Excerpted passage
————

Written by: David Buschart
Like Christians of many other traditions most Baptists view the world through an overarching narrative of creation-fall-redemption. On some elements of this narrative there is virtual unanimity among Baptists; on other elements there are significant differences.
Baptists believe that "in the beginning, God created the heavens and the earth" (Genesis 1:1), as well as many of the inanimate objects and animate creatures that fill the heavens and the earth. Moreover, God created human beings, male and female. And, having created, God "saw all that [God] had made, and it was very good" (Genesis 1:31). God is Creator, and everything God created was good.
As is the case in many other Christian traditions, there is a diversity of views among Baptists regarding the details of when and how all of God's original creating work took place. Some Baptists believe in an "old earth," created by God billions of years ago; others believe in a "young earth," created by God tens-of-thousands of years ago. Some Baptists believe that God created virtually all of the diversity of life forms in his original creative work; others attribute much of this diversity to developmental or evolutionary processes. Some Baptists view Genesis 1 and 2 as providing a detailed literal and historical description of specific creation events and processes; others view these chapters in more literary or figurative terms. Baptists agree, however, that God is the Creator, that everything God created was good, and that the Bible, including the opening chapters of Genesis, shed light on these events and processes.

————

Data provided
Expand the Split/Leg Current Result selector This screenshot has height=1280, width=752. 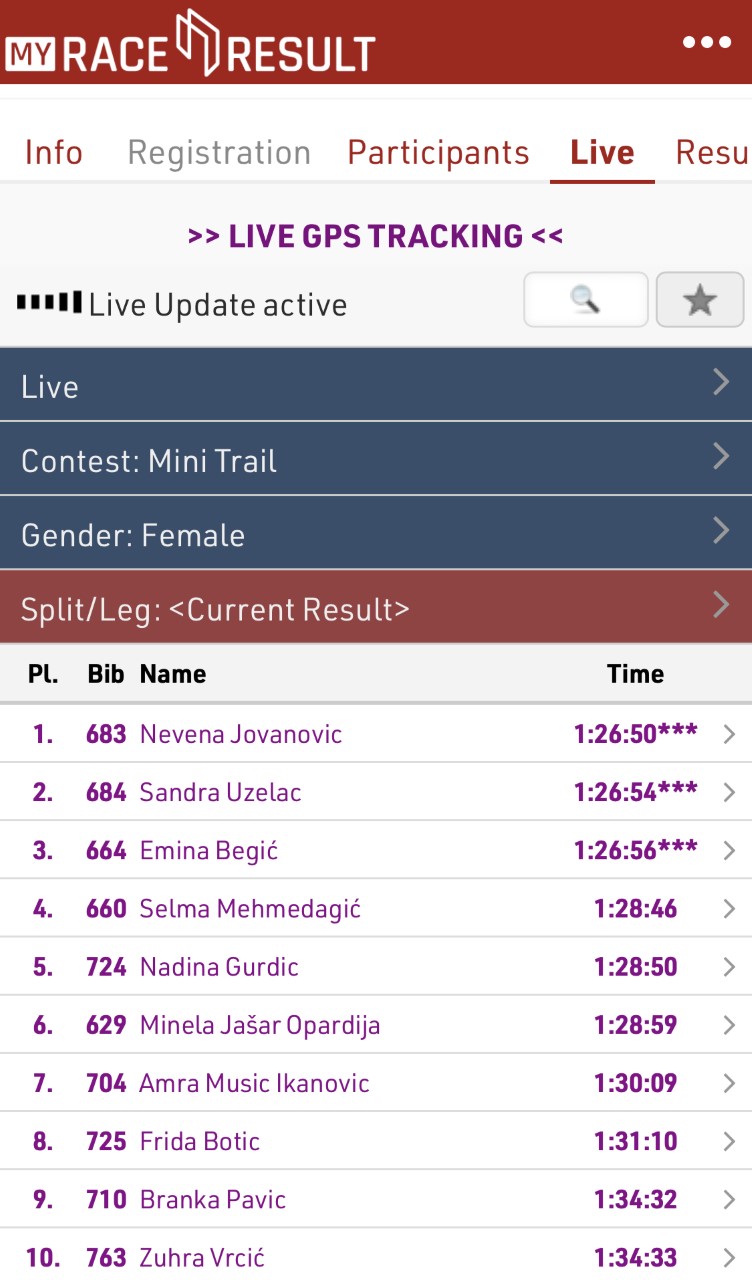pyautogui.click(x=376, y=608)
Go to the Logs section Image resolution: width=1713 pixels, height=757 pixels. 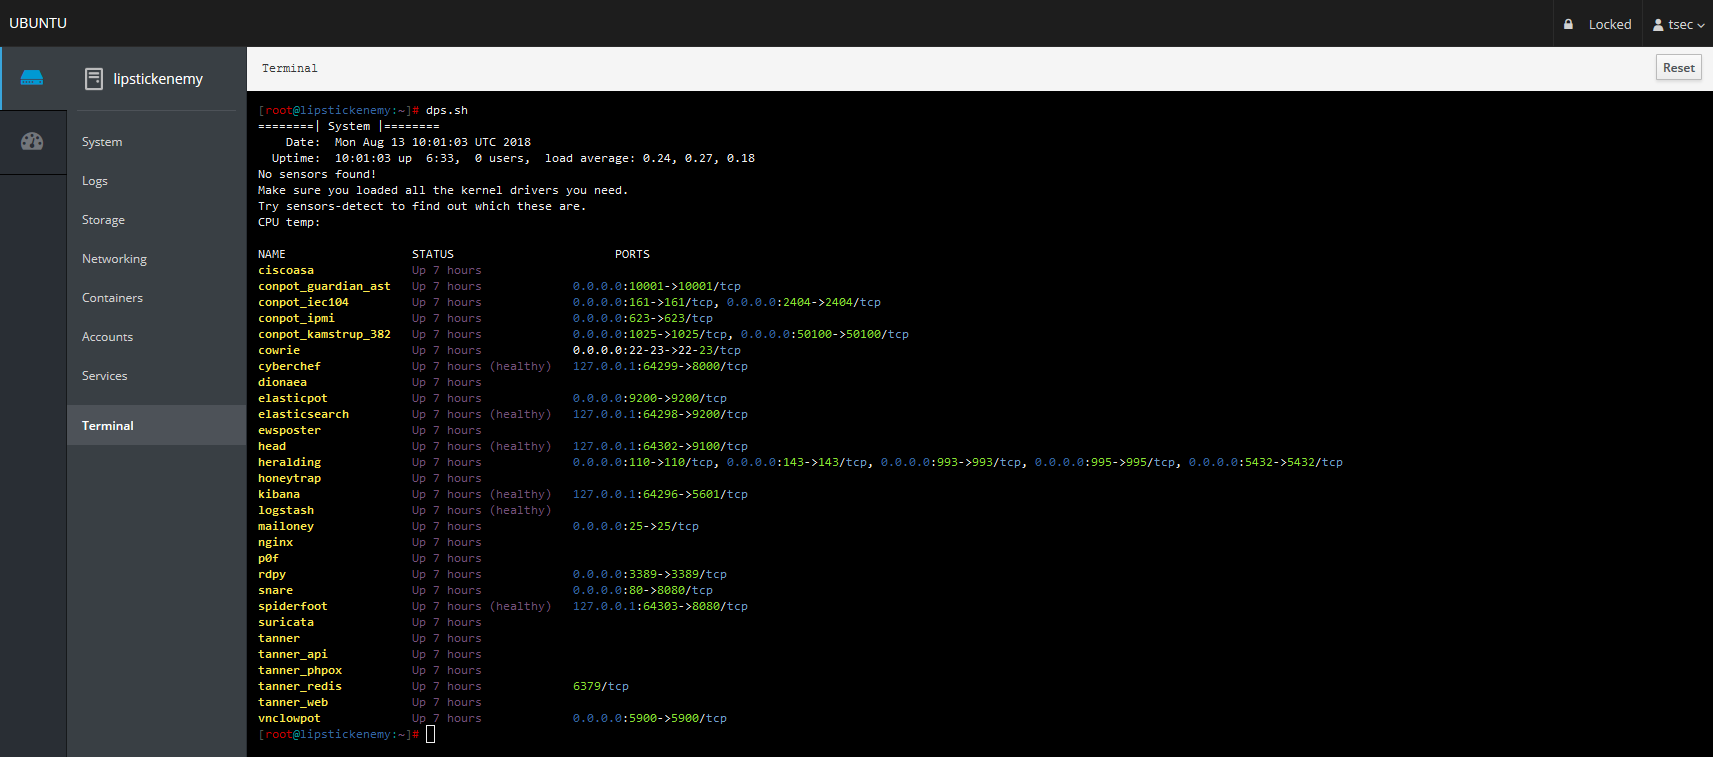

————

Task list
1. Rewrite the paragraph beginning "As is the case in many other Christian traditions" from the passage on Baptist views of creation as a short list, keeping its main facts.
2. Carry the passage on Baptist views of creation forward from its last sentence.

Results for each task
1.
- As in many other Christian traditions, Baptists hold diverse views on when and how God's original creating work took place.
- Age of the earth: some hold to an "old earth" created billions of years ago; others hold to a "young earth" created tens of thousands of years ago.
- Diversity of life: some credit nearly all of it to God's original creative work; others credit much of it to developmental or evolutionary processes.
- Genesis 1 and 2: some read these chapters as a detailed literal and historical account of specific creation events and processes; others read them in more literary or figurative terms.
- Points of agreement: God is the Creator, everything God created was good, and the Bible, including the opening chapters of Genesis, sheds light on these events and processes.

2.
Baptists believe that human beings, and consequently the rest of the created order, fell into corruption through evil. The story of this "fall" is narrated in Genesis 3:1-24. Interpretations of this passage among Baptists in some ways parallel the diversity of approaches to the creation narratives noted above. Some (probably most) Baptists view this chapter as providing a literal, historical narrative of the entrance of evil into the world, and of the resulting corruption of both human beings and the rest of the created order. Other Baptists would view this narrative as in some sense figurative and suggestive, rather than literally historical. They would agree, however, that, unlike humanity's original state--namely, good--human beings are now sinful and corrupted. They would agree that in their fallen state, all human beings stand in need of the saving work and grace of God.
There are some significant differences among Baptists regarding the precise nature of the corrupted state in which human beings currently exist and, correspondingly, the precise nature of the process by which God works redemptively to save human beings from this corruption. The most fundamental of these differences correspond to a larger theological divide within Protestantism--the divide between elements of Calvinist theology and elements of Arminian theology. These Calvinist/Arminian differences within the Baptist tradition can be seen in its earliest decades, as two sub-traditions emerged: the Particular [Calvinist] Baptists and the General [Arminian] Baptists.